Multiple Sequence Alignment

This module defines MSA analysis functions.

class MSA(msa, title='Unknown', labels=None, **kwargs)[source]

Store and manipulate multiple sequence alignments.

msa must be a 2D Numpy character array. labels is a list of sequence labels (or titles). mapping should map label or part of label to sequence index in msa array. If mapping is not given, one will be build from labels.

countLabel(label)[source]

Returns the number of sequences that label maps onto.

extend(other)[source]

Adds other to this MSA.

getArray()[source]

Returns a copy of the MSA character array.

getIndex(label)[source]

Returns index of the sequence that label maps onto. If label maps onto multiple sequences or label is a list of labels, a list of indices is returned. If an index for a label is not found, return None.

getLabel(index, full=False)[source]

Returns label of the sequence at given index. Residue numbers will be removed from the sequence label, unless full is True.

getLabels(full=False)[source]

Returns all labels

getResnums(index)[source]

Returns starting and ending residue numbers (resnum) for the sequence at given index.

getTitle()[source]

Returns title of the instance.

isAligned()[source]

Returns True if MSA is aligned.

iterLabels(full=False)[source]

Yield sequence labels. By default the part of the label used for indexing sequences is yielded.

numIndexed()[source]

Returns number of sequences that are indexed using the identifier part or all of their labels. The return value should be equal to number of sequences.

numResidues()[source]

Returns number of residues (or columns in the MSA), if MSA is aligned.

numSequences()[source]

Returns number of sequences.

setTitle(title)[source]

Set title of the instance.

split

Return split label when iterating or indexing.

refineMSA(msa, index=None, label=None, rowocc=None, seqid=None, colocc=None, **kwargs)[source]

Refine msa by removing sequences (rows) and residues (columns) that contain gaps.

Parameters:
  • msa (MSA) – multiple sequence alignment
  • index (int) – remove columns that are gaps in the sequence with that index
  • label (str) – remove columns that are gaps in the sequence matching label, msa.getIndex(label) must return a sequence index, a PDB identifier is also acceptable
  • rowocc (float) – row occupancy, sequences with less occupancy will be removed after label refinement is applied
  • seqid (float) – keep unique sequences at specified sequence identity level, unique sequences are identified using uniqueSequences()
  • colocc (float) – column occupancy, residue positions with less occupancy will be removed after other refinements are applied
  • keep – keep columns corresponding to residues not resolved in the PDB structure, default is False, applies when label is a PDB identifier
  • type – bool

For Pfam MSA data, label is UniProt entry name for the protein. You may also use PDB structure and chain identifiers, e.g. '1p38' or '1p38A', for label argument and UniProt entry names will be parsed using parsePDBHeader() function (see also Polymer and DBRef).

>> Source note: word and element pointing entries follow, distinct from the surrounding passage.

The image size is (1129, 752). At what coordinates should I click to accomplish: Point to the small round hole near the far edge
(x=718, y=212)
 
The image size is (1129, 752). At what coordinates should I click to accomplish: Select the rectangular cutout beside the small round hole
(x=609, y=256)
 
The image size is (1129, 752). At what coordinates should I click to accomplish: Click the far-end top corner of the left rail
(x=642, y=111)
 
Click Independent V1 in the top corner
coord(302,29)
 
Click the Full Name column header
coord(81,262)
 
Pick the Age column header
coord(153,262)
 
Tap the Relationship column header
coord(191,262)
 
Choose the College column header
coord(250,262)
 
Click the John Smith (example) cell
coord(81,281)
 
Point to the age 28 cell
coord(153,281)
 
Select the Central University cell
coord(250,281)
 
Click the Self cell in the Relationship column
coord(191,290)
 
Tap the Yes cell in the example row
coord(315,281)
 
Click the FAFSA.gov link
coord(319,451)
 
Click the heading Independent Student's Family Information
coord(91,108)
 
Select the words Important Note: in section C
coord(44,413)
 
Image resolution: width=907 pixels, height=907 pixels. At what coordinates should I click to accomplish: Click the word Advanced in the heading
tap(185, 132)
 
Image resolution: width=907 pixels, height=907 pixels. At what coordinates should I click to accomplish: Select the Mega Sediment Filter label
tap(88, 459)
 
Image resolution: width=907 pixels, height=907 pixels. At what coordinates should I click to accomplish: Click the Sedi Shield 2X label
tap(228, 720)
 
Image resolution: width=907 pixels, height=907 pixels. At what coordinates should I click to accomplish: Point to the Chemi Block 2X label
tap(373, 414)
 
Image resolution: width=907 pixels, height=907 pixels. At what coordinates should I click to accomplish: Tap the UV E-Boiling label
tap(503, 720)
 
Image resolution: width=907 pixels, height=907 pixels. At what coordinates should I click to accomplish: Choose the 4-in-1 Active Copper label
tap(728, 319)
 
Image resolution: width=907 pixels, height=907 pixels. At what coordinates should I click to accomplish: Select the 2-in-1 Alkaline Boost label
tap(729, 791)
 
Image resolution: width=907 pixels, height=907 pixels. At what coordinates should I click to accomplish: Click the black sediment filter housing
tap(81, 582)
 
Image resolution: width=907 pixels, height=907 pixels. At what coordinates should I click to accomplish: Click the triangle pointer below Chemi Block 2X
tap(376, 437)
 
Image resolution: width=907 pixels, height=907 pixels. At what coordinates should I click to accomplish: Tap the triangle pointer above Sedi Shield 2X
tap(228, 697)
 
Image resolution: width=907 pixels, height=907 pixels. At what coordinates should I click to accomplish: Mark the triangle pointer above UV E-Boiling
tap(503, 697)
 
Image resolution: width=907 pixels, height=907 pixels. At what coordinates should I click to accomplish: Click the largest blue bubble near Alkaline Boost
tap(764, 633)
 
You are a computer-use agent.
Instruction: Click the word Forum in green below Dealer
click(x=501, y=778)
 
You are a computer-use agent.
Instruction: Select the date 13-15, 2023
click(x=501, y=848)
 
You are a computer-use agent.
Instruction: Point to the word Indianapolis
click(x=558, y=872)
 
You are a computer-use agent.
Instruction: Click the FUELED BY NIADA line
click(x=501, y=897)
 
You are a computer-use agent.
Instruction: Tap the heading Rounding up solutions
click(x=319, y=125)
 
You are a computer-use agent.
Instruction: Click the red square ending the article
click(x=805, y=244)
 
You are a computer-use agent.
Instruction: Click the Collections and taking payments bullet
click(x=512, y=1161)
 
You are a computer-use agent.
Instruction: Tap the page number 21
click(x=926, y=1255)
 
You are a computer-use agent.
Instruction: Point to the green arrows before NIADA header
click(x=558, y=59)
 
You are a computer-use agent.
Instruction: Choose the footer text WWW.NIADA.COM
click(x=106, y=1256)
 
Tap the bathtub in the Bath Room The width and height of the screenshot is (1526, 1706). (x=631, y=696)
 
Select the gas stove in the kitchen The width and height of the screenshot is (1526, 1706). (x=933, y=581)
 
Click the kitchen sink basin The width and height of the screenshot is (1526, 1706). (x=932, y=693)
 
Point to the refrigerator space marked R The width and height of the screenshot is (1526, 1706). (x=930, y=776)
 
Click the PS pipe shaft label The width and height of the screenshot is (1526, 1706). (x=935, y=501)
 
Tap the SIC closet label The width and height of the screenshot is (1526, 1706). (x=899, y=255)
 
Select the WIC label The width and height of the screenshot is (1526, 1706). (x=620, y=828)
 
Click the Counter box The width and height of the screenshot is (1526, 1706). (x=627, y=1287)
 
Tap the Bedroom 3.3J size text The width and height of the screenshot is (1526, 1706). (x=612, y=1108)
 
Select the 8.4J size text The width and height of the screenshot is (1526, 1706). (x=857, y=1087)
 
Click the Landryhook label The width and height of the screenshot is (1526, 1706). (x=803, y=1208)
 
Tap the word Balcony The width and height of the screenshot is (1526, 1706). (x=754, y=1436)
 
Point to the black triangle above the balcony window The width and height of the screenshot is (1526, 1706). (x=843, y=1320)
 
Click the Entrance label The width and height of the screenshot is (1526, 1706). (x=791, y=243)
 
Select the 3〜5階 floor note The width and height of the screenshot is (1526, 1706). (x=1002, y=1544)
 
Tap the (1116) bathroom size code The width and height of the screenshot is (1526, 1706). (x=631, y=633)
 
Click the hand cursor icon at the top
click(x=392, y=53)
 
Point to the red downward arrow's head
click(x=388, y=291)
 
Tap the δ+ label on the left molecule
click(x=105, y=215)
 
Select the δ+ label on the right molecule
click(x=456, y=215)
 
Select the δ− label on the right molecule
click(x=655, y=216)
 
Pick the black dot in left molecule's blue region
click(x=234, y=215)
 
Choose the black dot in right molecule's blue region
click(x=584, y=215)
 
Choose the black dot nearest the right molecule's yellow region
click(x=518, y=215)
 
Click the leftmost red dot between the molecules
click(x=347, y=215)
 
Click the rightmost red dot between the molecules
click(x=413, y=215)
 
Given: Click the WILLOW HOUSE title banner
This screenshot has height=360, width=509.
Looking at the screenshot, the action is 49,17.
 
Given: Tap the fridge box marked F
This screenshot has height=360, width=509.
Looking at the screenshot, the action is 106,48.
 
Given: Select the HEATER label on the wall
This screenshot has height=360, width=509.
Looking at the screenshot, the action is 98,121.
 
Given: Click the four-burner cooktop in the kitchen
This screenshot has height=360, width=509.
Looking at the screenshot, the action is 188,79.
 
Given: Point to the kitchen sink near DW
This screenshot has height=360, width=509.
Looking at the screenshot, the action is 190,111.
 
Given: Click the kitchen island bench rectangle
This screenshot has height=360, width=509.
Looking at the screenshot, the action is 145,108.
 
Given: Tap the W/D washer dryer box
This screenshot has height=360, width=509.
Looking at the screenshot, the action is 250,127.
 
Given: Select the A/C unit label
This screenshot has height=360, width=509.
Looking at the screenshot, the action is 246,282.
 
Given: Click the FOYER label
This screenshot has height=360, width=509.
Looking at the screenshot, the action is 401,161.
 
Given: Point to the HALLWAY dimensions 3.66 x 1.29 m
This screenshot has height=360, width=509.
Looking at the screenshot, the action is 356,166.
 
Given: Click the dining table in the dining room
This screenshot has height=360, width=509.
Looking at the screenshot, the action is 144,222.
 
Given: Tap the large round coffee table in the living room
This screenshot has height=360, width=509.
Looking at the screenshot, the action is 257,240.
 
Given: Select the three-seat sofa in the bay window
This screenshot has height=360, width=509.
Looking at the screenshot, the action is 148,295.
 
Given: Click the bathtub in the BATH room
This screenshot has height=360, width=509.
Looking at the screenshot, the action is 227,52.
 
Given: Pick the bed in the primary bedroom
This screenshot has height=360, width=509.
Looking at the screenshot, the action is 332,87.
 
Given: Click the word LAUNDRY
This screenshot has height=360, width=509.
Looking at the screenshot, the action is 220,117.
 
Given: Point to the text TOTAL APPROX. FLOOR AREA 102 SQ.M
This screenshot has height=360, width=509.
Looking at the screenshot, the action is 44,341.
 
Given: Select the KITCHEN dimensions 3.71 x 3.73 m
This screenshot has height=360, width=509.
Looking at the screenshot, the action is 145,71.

The order of refinements are applied in the order of arguments. If label and unique is specified, sequence matching label will be kept in the refined MSA although it may be similar to some other sequence.

mergeMSA(*msa, **kwargs)[source]

Returns an MSA obtained from merging parts of the sequences of proteins present in multiple msa instances. Sequences are matched based on protein identifiers found in the sequence labels. Order of sequences in the merged MSA will follow the order of sequences in the first msa instance. Note that protein identifiers that map to multiple sequences will be excluded.

specMergeMSA(*msa, **kwargs)[source]

Returns an MSA obtained from merging parts of the sequences of proteins present in multiple msa instances. Sequences are matched based on species section of protein identifiers found in the sequence labels. Order of sequences in the merged MSA will follow the order of sequences in the first msa instance. Note that protein identifiers that map to multiple sequences will be excluded.